LUIS VIVANCO

Assistant Professor

512 Williams Hall, (802) 656-1184

 

Luis Vivanco is a Cultural Anthropologist and Director of the UVM Latin American Studies Program. He holds a B.A. in Religion from Dartmouth College (1991), and M.A. (1995) and Ph.D. (1999) degrees in Cultural Anthropology from Princeton University. He came to UVM in 1997 as a New England Board of Higher Education Dissertation Write-up Fellow, and began as Assistant Professor in 1999.

Luis' scholarship focuses on the socio-cultural and political aspects of "saving nature" in Monte Verde, Costa Rica and Oaxaca, Mexico. This ethnographic research explores how meanings of nature and social change are debated, negotiated, imposed, and resisted through environmental and indigenous social movements, ecotourism, and sustainable development. The theoretical focus is on how ideas about nature and its conservation - in areas like science, media, state and non-state bureaucracies, local knowledge - are produced, circulated, and transformed as social groups with divergent interests and knowledge interact and conflict with each other in contexts of rapid environmental degradation and globalization. He has published his work in various journals (American Anthropologist, Ethnology, Alternatives Journal, The Ecologist) and books on democracy and environmentalism; reconstructing conservation; tourism; and religion and cinema.

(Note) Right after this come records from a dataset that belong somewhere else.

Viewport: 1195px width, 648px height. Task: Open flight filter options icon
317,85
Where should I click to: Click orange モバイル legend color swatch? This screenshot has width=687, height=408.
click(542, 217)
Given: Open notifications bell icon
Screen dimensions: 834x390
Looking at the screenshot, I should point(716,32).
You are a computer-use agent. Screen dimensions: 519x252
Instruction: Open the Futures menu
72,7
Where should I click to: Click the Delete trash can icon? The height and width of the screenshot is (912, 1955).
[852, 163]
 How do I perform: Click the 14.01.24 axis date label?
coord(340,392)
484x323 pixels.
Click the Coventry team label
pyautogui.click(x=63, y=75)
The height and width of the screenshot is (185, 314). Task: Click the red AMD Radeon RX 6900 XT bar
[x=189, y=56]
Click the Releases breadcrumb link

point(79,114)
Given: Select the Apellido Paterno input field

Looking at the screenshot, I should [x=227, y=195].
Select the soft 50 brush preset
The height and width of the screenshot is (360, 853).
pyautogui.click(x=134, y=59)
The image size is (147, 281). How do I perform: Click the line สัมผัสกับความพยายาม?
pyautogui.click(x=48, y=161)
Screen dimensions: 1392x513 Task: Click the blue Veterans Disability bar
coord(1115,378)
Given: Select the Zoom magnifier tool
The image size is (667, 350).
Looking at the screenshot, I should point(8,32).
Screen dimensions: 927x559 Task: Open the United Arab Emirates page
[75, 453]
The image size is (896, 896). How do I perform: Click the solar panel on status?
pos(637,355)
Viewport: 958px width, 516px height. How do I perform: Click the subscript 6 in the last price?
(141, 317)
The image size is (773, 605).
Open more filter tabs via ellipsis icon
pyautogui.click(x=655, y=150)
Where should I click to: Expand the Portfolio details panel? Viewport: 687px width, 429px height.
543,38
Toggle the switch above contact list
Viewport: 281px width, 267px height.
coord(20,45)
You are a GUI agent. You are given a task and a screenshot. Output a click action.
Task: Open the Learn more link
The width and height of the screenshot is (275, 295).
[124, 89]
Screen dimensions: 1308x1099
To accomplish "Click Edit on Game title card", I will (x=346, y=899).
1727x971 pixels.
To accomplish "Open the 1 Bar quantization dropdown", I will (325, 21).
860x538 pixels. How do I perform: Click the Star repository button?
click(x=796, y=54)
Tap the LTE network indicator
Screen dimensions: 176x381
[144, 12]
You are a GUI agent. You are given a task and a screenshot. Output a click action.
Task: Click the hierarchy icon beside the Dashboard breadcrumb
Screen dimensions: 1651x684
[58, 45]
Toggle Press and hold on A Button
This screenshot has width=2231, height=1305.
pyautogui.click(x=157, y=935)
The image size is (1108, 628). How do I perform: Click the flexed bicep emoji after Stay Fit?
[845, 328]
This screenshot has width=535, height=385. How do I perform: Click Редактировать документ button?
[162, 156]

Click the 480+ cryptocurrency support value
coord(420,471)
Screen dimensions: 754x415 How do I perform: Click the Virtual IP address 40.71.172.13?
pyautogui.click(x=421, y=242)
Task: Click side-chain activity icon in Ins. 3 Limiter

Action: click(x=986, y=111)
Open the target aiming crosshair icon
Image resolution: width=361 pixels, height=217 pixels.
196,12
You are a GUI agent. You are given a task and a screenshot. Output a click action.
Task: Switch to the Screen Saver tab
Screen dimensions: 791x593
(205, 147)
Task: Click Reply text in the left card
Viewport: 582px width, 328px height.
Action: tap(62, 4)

He is currently finishing a book manuscript on his Costa Rica research, tentatively titled Green Encounters: Defining and Reshaping Conservation in Rural Costa Rica. He is also the co-editor of two books: Talking About People: Readings in Contemporary Cultural Anthropology (McGraw-Hill, with Bill Haviland and Rob Gordon) and Tarzan was an Ecotourist…And Other Reflections on the Anthropology of Adventure (with Rob Gordon).

Complementing his academic work, Luis is involved in Indigenous tourism activism, as a board member of Indigenous Tourism Rights International, and as a founding member of Dialogos: A Forum for Intercultural Encounters. Both organizations facilitate dialogues and encounters between Indigenous and non-Indigenous peoples on themes of cultural regeneration, social and political justice, and democratic solutions to environmental degradation.

He has received a number of prestigious awards to support his ethnographic research, including Wenner-Gren Foundation for Anthropological Research, MacArthur Foundation, Mellon Foundation, and the New England Board of Higher Education. He has also received a National Endowment for the Humanities grant to attend an cultural studies institute at the East-West Center (University of Hawai'i) and a Fullbright Award to teach at the University of Costa Rica.

Luis teaches a variety of courses for the department. In his area of research specialization, he teaches courses on Culture and Global Environmental Problems, Culture and Globalization, Applied and Development Anthropology, and a study abroad course in Oaxaca, Mexico on Indigenous political and environmental activism. He also teaches Ethnographic Research Methods, Anthropological Theory, Latinos in the U.S.,, Race and Ethnicity in the U.S., and Introduction to Human Cultures. He is a member of the Integrated Social Science Program, the John Dewey Honors Program, and the UVM Graduate Faculty.